● YOUR GOAL
Lines containing "computer": state how many there are in these entries, and write only that number.

Top of RECORDS SHOWN

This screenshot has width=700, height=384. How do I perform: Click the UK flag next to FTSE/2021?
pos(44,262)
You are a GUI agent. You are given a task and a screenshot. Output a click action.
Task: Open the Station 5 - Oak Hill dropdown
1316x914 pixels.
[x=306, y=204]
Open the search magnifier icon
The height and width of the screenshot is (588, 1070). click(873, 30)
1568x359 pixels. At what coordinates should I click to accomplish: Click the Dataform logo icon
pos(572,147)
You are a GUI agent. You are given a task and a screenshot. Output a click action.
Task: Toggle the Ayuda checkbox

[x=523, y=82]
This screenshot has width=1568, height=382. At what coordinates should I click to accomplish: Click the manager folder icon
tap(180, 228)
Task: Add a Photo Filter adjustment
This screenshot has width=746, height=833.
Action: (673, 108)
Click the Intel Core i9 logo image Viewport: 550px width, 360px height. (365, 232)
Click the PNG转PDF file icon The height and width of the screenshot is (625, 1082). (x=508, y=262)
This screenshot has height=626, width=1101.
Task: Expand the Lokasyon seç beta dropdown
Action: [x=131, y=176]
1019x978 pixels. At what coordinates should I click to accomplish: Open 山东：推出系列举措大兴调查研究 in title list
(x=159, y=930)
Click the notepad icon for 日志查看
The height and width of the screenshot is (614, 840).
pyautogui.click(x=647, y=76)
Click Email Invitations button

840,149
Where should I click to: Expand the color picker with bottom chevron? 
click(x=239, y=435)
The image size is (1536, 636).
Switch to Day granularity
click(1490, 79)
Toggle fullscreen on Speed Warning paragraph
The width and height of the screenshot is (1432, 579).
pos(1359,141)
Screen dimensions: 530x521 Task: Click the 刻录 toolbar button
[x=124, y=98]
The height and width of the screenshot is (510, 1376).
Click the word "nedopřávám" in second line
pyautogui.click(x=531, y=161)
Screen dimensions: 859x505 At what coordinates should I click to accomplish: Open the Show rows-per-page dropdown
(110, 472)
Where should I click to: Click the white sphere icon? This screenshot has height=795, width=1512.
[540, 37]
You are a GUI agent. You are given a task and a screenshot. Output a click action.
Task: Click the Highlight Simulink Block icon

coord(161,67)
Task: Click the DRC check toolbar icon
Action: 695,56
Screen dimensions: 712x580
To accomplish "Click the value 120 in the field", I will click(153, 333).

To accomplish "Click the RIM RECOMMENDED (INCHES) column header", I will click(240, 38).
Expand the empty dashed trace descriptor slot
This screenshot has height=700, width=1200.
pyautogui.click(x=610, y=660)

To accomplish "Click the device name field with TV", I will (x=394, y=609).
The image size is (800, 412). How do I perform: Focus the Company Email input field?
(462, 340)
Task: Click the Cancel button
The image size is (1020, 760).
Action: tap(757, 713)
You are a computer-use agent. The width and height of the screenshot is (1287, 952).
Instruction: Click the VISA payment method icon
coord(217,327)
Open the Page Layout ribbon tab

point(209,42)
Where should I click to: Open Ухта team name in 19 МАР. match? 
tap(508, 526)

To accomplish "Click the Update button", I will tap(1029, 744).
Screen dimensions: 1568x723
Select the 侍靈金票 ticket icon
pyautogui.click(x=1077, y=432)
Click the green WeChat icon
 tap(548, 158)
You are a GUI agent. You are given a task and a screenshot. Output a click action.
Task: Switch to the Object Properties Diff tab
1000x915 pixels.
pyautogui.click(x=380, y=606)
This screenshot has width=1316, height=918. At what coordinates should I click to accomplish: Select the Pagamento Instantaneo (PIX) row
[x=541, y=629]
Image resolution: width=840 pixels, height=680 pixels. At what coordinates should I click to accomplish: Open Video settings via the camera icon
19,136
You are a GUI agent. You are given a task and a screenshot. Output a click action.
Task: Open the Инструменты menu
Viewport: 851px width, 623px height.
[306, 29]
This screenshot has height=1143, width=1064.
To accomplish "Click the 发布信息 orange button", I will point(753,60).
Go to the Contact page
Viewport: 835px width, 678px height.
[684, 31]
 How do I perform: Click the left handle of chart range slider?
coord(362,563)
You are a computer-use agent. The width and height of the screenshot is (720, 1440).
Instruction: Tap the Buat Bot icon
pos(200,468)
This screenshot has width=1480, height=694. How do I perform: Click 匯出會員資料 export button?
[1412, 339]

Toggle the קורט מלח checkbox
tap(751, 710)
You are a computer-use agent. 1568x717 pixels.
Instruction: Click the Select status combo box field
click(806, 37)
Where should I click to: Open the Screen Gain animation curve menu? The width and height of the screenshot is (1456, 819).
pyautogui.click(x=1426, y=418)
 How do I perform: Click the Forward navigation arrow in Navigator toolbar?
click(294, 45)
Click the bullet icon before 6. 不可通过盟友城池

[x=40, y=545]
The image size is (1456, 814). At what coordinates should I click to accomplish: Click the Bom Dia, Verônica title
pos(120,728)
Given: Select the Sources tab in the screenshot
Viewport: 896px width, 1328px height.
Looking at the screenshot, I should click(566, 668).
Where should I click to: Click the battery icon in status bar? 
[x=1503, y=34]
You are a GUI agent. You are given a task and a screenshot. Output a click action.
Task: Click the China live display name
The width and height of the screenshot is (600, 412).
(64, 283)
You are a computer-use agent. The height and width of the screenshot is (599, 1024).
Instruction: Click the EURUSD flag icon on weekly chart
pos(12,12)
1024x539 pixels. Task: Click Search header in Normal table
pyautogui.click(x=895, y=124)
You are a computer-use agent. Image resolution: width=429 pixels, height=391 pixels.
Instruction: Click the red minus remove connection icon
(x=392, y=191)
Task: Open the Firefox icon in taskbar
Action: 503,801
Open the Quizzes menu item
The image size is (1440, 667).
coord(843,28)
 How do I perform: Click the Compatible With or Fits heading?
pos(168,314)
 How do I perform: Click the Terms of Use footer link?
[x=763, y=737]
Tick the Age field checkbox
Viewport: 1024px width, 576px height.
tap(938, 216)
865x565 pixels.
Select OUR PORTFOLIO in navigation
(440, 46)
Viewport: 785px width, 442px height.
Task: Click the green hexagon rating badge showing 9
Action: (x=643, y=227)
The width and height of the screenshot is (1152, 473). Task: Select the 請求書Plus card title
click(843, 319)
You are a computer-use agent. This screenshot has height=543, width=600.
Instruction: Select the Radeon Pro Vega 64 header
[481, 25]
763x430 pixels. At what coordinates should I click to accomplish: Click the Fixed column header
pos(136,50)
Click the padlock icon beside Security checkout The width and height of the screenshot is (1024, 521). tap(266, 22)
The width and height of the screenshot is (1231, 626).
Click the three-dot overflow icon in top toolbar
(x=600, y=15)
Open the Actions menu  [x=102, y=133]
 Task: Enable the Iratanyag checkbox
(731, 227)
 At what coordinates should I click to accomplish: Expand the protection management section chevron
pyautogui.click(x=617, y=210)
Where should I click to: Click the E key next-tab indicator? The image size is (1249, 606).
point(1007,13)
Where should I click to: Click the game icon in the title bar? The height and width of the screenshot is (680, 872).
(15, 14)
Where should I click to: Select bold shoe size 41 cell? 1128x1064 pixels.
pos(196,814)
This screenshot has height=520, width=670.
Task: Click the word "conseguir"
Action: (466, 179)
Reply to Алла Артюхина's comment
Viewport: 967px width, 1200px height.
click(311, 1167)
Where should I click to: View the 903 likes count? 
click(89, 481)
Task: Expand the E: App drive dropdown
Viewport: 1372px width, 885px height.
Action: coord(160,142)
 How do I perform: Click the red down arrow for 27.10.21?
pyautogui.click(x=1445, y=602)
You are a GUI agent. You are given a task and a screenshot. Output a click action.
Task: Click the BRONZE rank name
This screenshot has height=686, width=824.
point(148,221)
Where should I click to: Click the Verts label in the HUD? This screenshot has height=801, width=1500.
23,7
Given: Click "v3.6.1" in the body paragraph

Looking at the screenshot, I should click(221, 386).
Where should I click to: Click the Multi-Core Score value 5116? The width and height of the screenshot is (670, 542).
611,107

Bottom of RECORDS SHOWN

● RESPONSE BOX
6